TO DO:
When you restate the data, keep every word as it is and drop the images.

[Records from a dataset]

::::::

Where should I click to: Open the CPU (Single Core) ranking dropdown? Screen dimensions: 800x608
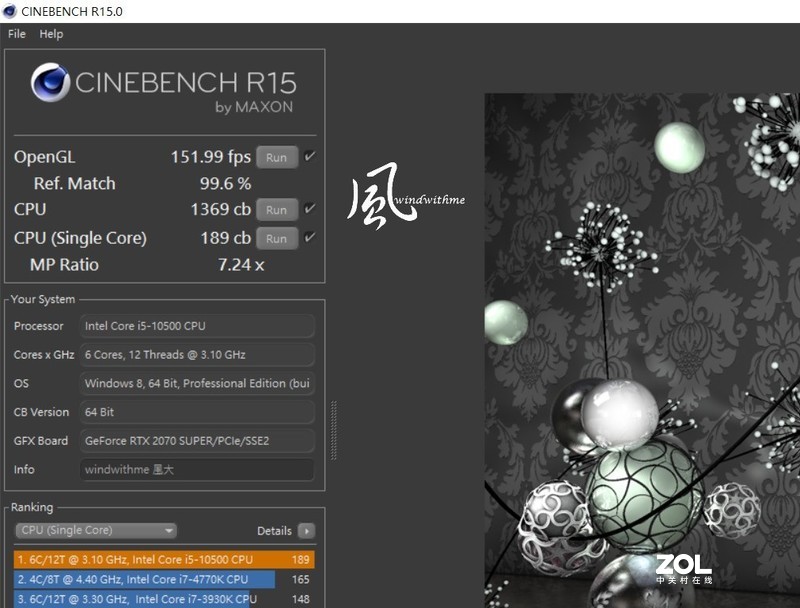click(x=95, y=530)
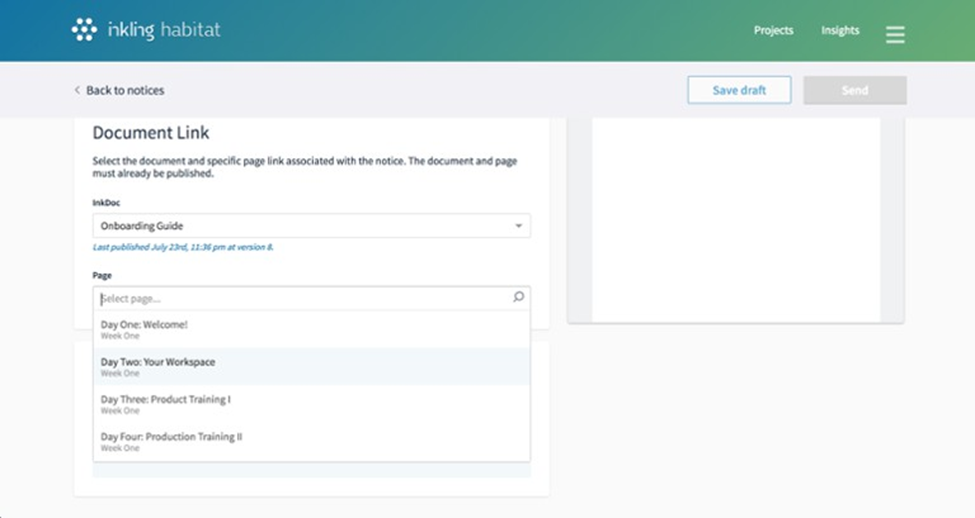Click the Last published version 8 note
This screenshot has width=975, height=518.
(x=183, y=247)
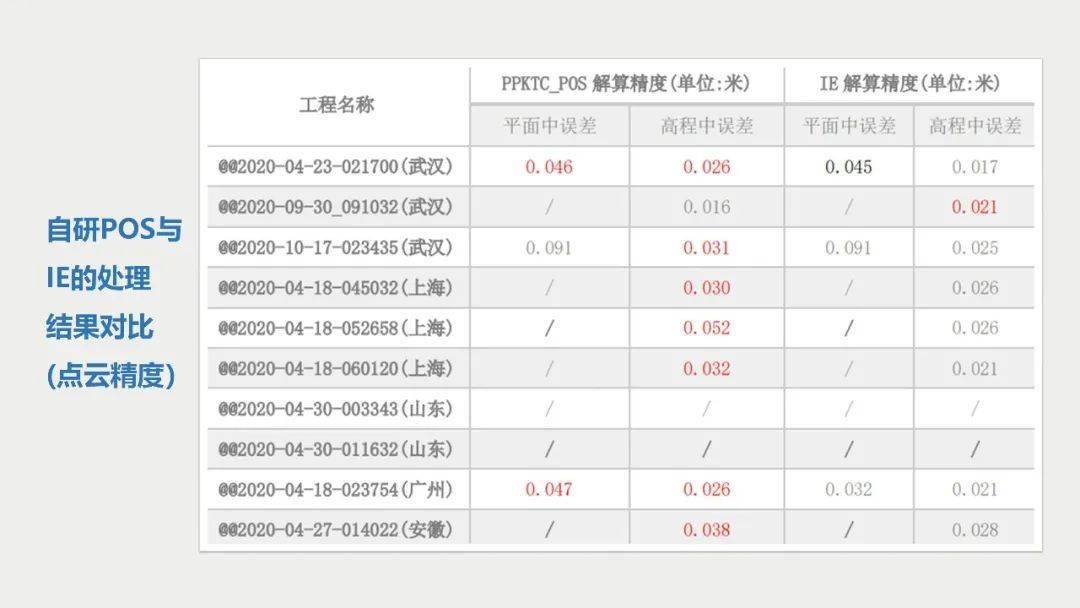The image size is (1080, 608).
Task: Click the black 0.045 IE value
Action: pyautogui.click(x=849, y=167)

::::::

EXERCISE OUTPUT:
Where should I click to: Open the CPU (Single Core) ranking dropdown? Screen dimensions: 800x608
click(x=95, y=530)
Click the Last published version 8 note
This screenshot has width=975, height=518.
(x=183, y=247)
The image size is (1080, 608).
Task: Click the black 0.045 IE value
Action: pyautogui.click(x=849, y=167)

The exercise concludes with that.